Objective: Acute exacerbation of chronic obstructive pulmonary disease (COPD) is a significant healthcare burden. This study aimed to compare three risk assessment tools in predicting the outcomes of COPD exacerbation. Methods: This prospective cohort study was conducted between October 2023 and November 2024 at five hospitals in Iran (three in Tehran, one in Shahr-e-Rey, and one in Nehbandan). A total of 392 patients admitted with acute exacerbation of COPD were enrolled using consecutive sampling. The predictive accuracy of the Ottawa COPD Risk Scale (OCRS), DECAF, and BAP-65 for adverse outcomes (ICU admission, mechanical ventilation, and mortality) was assessed. The area under the receiver operating characteristic curve (AUC-ROC) and performance metrics (sensitivity, specificity, predictive values, and likelihood ratios) were calculated for each score.

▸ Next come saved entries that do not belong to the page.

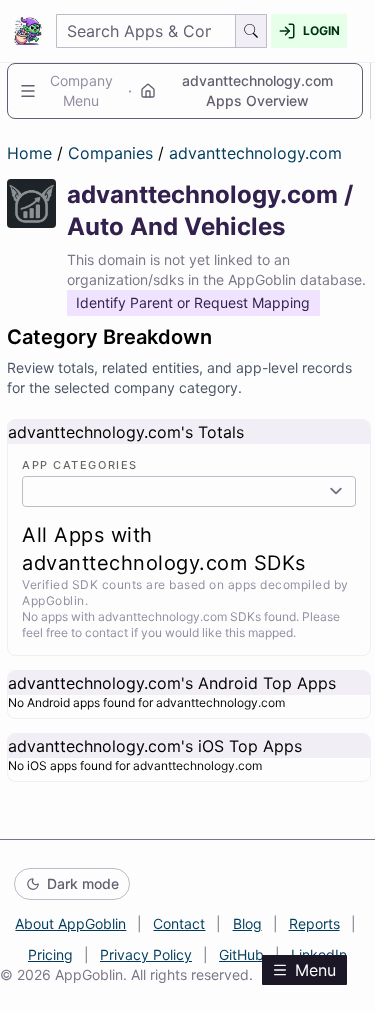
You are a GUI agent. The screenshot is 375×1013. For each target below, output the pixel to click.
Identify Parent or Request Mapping (193, 302)
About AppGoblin (70, 923)
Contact (179, 923)
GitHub (241, 954)
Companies (113, 153)
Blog (247, 923)
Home (29, 153)
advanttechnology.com (255, 153)
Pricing (50, 954)
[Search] (251, 31)
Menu (315, 970)
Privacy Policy (146, 954)
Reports (314, 923)
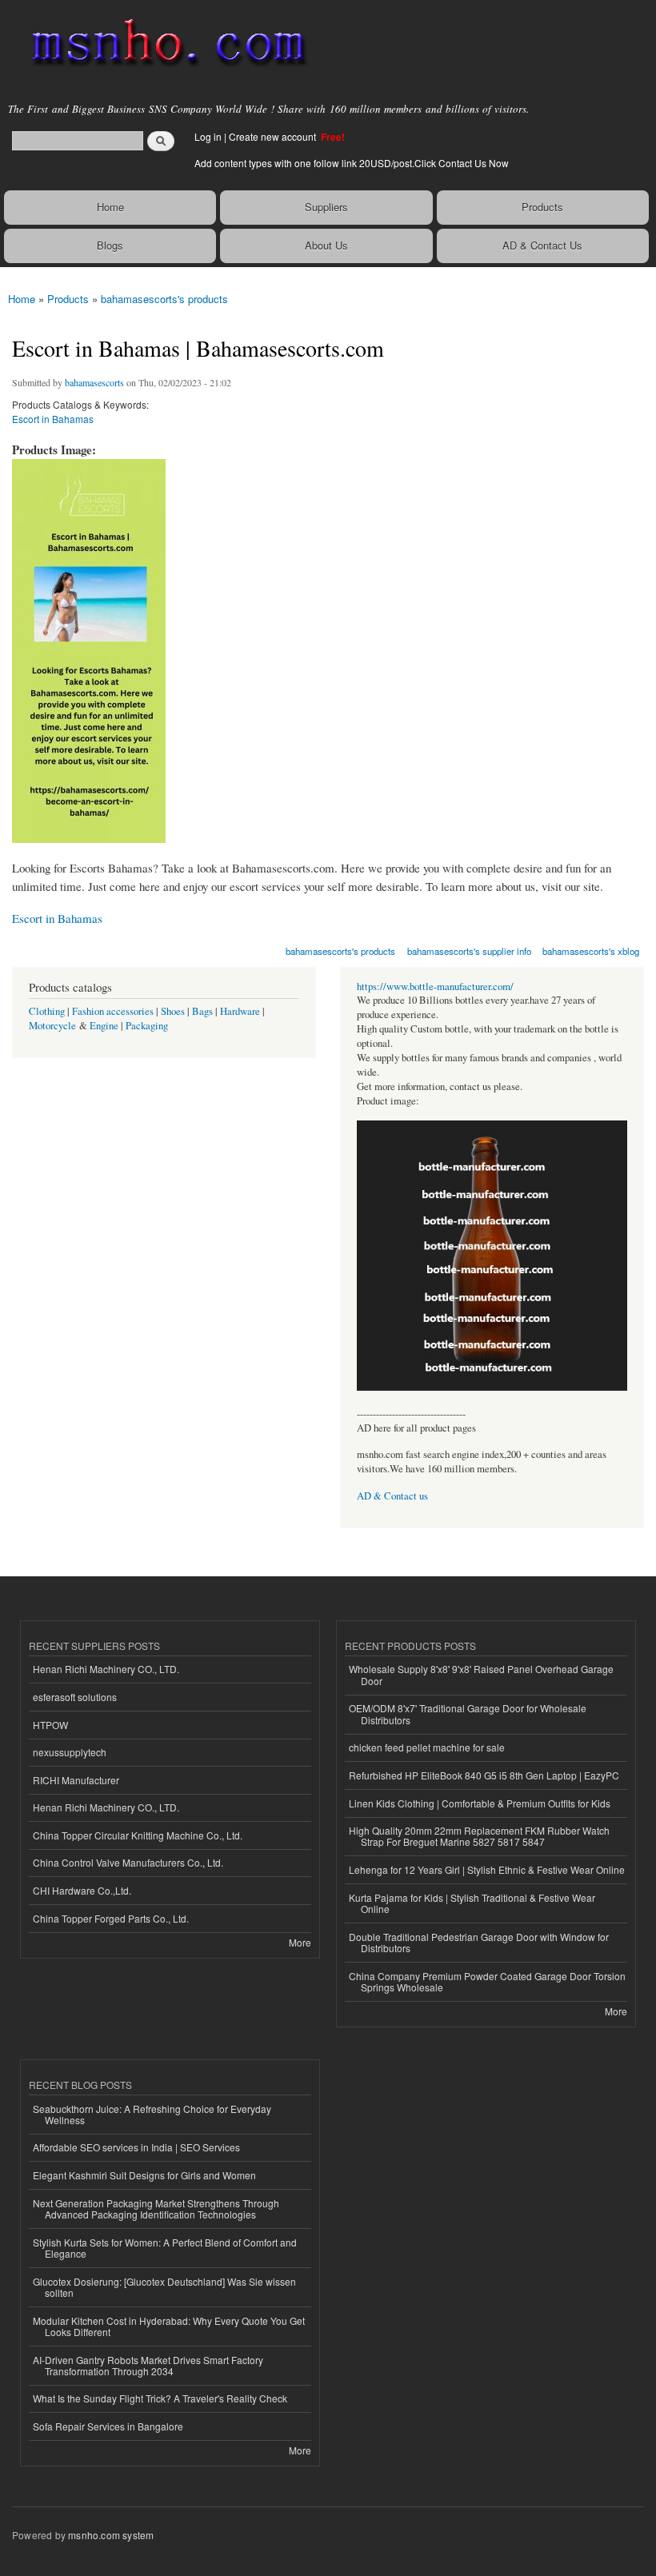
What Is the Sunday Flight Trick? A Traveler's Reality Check (160, 2398)
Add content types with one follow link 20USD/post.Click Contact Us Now (351, 163)
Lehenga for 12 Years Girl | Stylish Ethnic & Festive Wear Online (487, 1869)
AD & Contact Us (542, 245)
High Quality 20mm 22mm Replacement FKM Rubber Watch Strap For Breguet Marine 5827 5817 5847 (479, 1835)
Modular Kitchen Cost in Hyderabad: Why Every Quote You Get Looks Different (169, 2326)
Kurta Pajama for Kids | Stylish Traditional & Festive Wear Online (472, 1903)
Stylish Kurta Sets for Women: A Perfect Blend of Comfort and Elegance (165, 2247)
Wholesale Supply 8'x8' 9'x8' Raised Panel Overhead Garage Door (481, 1674)
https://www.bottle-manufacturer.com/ (435, 986)
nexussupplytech (69, 1752)
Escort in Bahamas (53, 418)
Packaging (147, 1025)
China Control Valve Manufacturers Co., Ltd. (128, 1862)
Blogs (110, 245)
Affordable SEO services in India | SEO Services (136, 2147)
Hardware (240, 1011)
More (300, 1942)
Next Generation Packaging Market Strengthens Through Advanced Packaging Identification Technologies (156, 2208)
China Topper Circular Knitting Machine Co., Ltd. (137, 1835)
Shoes (173, 1011)
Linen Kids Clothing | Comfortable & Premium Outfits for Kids (479, 1803)
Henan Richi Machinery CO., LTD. (106, 1668)
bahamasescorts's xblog (590, 951)
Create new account (273, 136)
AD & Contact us (392, 1496)
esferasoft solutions (75, 1696)
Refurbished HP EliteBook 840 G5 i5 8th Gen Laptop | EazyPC (484, 1775)
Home (110, 206)
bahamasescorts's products (164, 298)
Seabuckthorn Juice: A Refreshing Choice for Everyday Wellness (152, 2114)
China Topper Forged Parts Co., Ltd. (111, 1918)
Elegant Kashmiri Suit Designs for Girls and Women (144, 2175)
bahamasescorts (94, 382)
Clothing (47, 1011)
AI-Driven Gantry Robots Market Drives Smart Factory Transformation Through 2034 (148, 2365)
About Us (326, 245)
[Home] (162, 44)
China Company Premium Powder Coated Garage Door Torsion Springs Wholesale (487, 1981)
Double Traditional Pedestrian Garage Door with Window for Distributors (479, 1942)
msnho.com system (111, 2535)
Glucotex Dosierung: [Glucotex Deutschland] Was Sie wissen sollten (164, 2286)
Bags (202, 1011)
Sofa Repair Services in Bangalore (108, 2426)
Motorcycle (52, 1025)
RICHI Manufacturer (76, 1780)
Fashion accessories (113, 1011)
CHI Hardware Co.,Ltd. (82, 1890)
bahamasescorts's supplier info (469, 951)
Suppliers (326, 206)
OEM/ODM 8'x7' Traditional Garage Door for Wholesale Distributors (467, 1713)
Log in (208, 136)
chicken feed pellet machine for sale (427, 1747)
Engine (104, 1025)
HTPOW (50, 1724)
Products (542, 206)
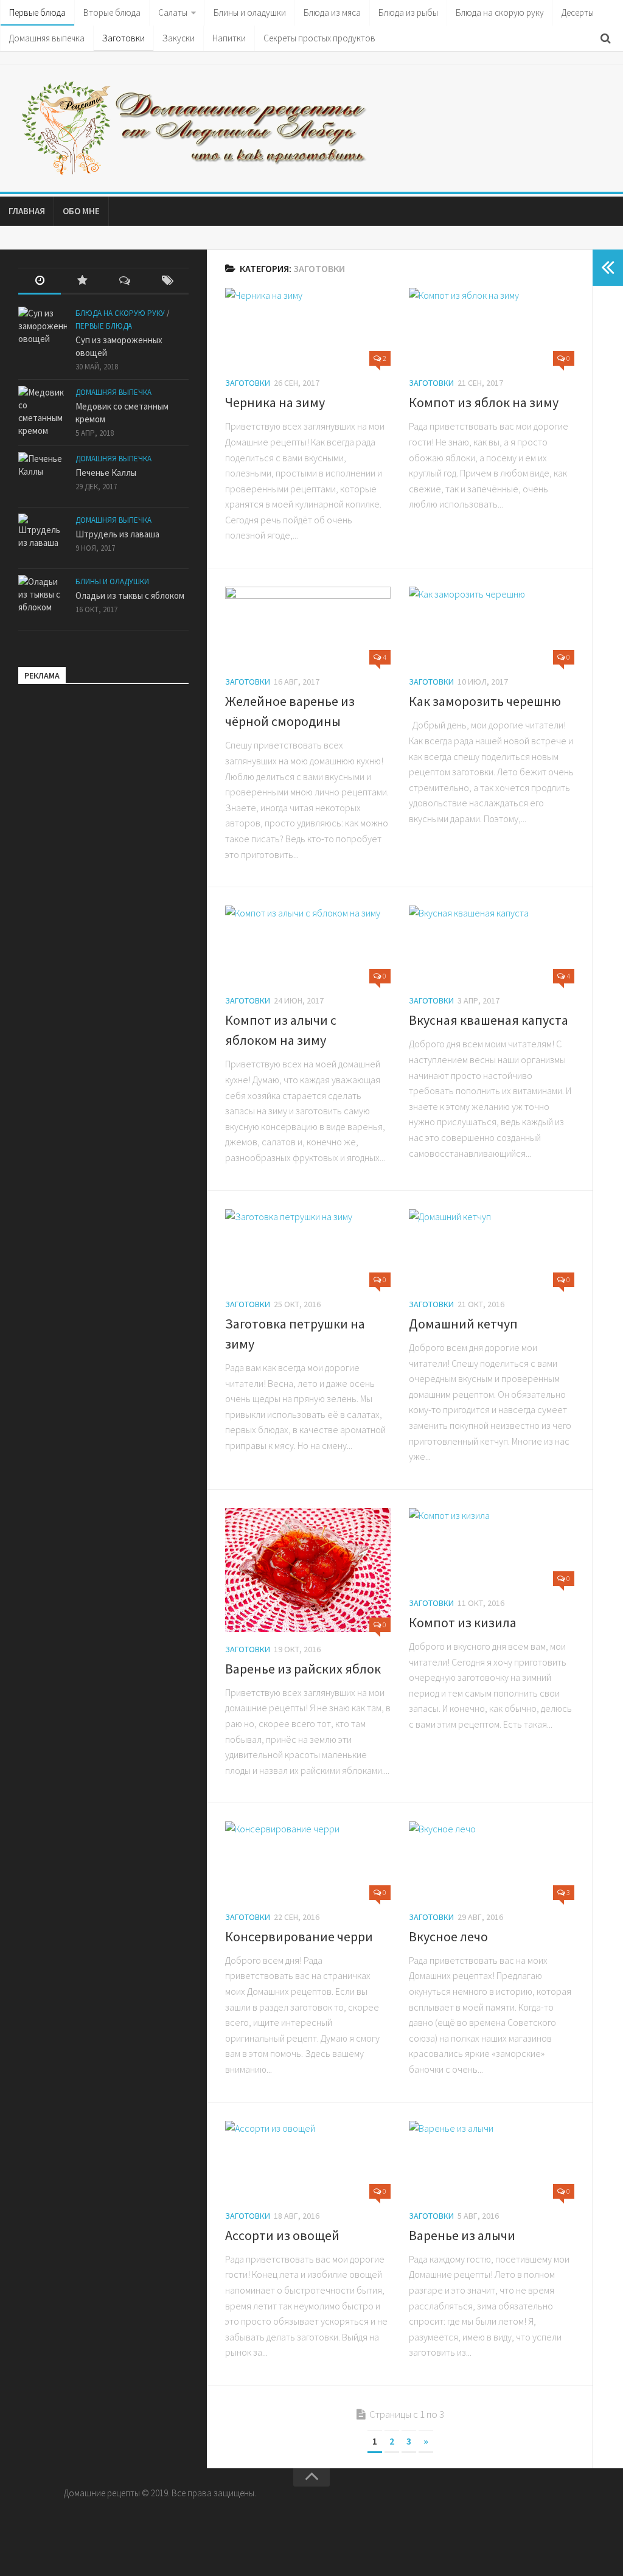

AUCs were compared using paired sample ROC analysis with significance set at P< 0.05. Results: The AUCs for OCRS, DECAF, and BAP-65 in predicting cumulative adverse outcomes (CAO) were 0.78 (95% CI: 0.73–0.83), 0.79 (95% CI: 0.74–0.83), and 0.79 (95% CI: 0.74–0.83), respectively (P< 0.05). For CAO, DECAF and BAP-65 demonstrated the most balanced performance at optimal cutoff, with sensitivities of 69.8% (95% CI: 61.9–75.4) and 68.2% (95% CI: 59.7–75.6) and specificities of 78.7% (95% CI: 0.74.5–0.81.8) and 78% (95% CI: 72.5–82.5). OCRS had a sensitivity of 61.2% (95% CI: 52.6–0.77) and a specificity of 84.8% (95% CI: 80.3–89.5). No significant confounding or effect modifications from demographics, lifestyle factors, or comorbidities were found except for age with DECAF, which performed better in younger patients. Conclusion: DECAF and BAP-65 showed the most balanced performances in predicting CAO amongst the three tools. Paired with a clinician’s judgment, these tools offer valuable insights for better triage and clinical decision-making in managing acute COPD exacerbation. © 2024 The Author(s).